[Data records]

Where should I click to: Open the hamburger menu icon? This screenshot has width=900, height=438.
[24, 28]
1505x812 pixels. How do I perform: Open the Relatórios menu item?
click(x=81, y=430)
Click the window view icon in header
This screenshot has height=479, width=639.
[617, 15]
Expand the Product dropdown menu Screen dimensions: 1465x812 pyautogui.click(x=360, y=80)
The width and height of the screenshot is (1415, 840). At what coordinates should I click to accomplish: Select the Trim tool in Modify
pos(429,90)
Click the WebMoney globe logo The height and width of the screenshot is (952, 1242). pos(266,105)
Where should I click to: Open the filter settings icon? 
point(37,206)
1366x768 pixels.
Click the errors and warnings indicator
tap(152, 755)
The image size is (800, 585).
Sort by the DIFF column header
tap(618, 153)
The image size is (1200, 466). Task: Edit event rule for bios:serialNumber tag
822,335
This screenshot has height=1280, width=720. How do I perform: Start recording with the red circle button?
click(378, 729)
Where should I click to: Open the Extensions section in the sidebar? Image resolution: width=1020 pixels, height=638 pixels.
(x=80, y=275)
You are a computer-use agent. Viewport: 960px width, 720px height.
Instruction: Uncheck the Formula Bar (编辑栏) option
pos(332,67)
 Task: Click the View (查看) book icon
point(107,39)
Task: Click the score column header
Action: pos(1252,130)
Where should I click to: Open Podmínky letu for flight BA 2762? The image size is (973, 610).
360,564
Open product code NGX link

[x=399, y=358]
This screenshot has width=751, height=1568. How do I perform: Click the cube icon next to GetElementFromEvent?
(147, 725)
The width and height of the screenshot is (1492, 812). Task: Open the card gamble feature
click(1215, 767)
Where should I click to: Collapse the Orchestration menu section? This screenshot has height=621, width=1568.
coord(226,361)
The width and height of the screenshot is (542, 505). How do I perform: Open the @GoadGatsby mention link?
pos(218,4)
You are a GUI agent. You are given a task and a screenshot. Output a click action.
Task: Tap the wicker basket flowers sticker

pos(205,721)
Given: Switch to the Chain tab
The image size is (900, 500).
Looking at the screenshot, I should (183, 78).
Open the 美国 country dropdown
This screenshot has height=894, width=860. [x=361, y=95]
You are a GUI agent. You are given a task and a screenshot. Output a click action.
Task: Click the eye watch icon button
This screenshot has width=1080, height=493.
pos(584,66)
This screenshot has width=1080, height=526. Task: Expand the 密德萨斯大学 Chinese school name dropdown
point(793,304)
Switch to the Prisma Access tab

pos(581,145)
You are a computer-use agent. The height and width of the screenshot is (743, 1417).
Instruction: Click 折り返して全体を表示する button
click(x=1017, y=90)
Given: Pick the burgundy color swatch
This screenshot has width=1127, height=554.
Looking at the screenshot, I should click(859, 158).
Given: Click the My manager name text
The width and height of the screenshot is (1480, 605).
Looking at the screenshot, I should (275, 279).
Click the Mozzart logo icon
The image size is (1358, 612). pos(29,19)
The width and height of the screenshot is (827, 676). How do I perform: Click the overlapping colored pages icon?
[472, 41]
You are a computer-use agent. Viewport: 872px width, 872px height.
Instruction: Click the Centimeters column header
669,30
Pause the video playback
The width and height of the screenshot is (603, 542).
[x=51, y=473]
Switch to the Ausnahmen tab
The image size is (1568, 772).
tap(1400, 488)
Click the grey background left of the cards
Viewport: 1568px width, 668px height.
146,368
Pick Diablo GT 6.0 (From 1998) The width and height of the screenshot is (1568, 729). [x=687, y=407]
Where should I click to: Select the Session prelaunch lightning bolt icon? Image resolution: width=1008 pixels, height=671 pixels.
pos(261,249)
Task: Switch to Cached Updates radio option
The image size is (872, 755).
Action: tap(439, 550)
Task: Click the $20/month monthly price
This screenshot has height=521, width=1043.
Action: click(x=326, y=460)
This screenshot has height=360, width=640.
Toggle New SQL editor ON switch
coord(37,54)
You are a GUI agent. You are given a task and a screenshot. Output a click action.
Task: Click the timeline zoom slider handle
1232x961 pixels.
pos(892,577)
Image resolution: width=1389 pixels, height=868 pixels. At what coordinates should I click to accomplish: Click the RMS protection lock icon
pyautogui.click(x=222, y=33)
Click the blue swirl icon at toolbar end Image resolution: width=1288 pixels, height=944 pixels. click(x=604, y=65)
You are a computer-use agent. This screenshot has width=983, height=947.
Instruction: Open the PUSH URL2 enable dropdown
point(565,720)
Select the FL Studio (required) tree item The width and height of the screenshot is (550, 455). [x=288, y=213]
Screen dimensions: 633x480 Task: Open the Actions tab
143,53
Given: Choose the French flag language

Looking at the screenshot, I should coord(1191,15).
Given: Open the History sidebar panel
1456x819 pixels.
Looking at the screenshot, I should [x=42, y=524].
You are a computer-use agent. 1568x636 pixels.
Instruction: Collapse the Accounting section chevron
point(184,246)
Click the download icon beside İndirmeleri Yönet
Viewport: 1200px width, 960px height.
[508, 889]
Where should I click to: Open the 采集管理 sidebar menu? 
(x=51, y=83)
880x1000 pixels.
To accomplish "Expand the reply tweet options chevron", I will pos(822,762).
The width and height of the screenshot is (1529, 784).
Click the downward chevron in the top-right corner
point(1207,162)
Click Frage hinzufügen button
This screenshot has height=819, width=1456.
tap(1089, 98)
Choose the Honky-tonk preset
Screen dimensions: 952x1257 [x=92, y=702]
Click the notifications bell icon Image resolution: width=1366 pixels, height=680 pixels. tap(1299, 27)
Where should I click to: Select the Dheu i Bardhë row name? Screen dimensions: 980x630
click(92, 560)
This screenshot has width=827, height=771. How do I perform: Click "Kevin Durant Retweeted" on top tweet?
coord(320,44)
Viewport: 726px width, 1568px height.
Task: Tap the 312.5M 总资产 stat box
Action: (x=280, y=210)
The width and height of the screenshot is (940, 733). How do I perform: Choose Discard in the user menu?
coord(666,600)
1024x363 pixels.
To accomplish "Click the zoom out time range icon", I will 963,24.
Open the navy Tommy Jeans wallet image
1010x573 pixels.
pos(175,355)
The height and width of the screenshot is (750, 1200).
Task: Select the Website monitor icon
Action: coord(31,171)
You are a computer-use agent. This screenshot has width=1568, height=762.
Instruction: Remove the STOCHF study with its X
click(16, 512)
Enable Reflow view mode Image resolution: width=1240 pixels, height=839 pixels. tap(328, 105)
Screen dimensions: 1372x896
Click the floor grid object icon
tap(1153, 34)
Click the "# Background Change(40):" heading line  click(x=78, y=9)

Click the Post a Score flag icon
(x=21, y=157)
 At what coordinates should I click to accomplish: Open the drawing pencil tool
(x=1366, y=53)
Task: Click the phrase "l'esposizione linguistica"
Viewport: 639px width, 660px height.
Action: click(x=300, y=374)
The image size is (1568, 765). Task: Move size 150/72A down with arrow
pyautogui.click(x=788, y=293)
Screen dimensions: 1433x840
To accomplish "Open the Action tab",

**What you should do**:
Copy the lines of data above word for word, starting with the line containing "has width=983, height=947." and ending with the line containing "tap(1153, 34)", both included.

**Exercise solution**:
You are a computer-use agent. This screenshot has width=983, height=947.
Instruction: Open the PUSH URL2 enable dropdown
point(565,720)
Select the FL Studio (required) tree item The width and height of the screenshot is (550, 455). [x=288, y=213]
Screen dimensions: 633x480 Task: Open the Actions tab
143,53
Given: Choose the French flag language

Looking at the screenshot, I should coord(1191,15).
Given: Open the History sidebar panel
1456x819 pixels.
Looking at the screenshot, I should [x=42, y=524].
You are a computer-use agent. 1568x636 pixels.
Instruction: Collapse the Accounting section chevron
point(184,246)
Click the download icon beside İndirmeleri Yönet
Viewport: 1200px width, 960px height.
[508, 889]
Where should I click to: Open the 采集管理 sidebar menu? 
(x=51, y=83)
880x1000 pixels.
To accomplish "Expand the reply tweet options chevron", I will pos(822,762).
The width and height of the screenshot is (1529, 784).
Click the downward chevron in the top-right corner
point(1207,162)
Click Frage hinzufügen button
This screenshot has height=819, width=1456.
tap(1089, 98)
Choose the Honky-tonk preset
Screen dimensions: 952x1257 [x=92, y=702]
Click the notifications bell icon Image resolution: width=1366 pixels, height=680 pixels. tap(1299, 27)
Where should I click to: Select the Dheu i Bardhë row name? Screen dimensions: 980x630
click(92, 560)
This screenshot has width=827, height=771. How do I perform: Click "Kevin Durant Retweeted" on top tweet?
coord(320,44)
Viewport: 726px width, 1568px height.
Task: Tap the 312.5M 总资产 stat box
Action: (x=280, y=210)
The width and height of the screenshot is (940, 733). How do I perform: Choose Discard in the user menu?
coord(666,600)
1024x363 pixels.
To accomplish "Click the zoom out time range icon", I will 963,24.
Open the navy Tommy Jeans wallet image
1010x573 pixels.
pos(175,355)
The height and width of the screenshot is (750, 1200).
Task: Select the Website monitor icon
Action: coord(31,171)
You are a computer-use agent. This screenshot has width=1568, height=762.
Instruction: Remove the STOCHF study with its X
click(16, 512)
Enable Reflow view mode Image resolution: width=1240 pixels, height=839 pixels. tap(328, 105)
Screen dimensions: 1372x896
Click the floor grid object icon
tap(1153, 34)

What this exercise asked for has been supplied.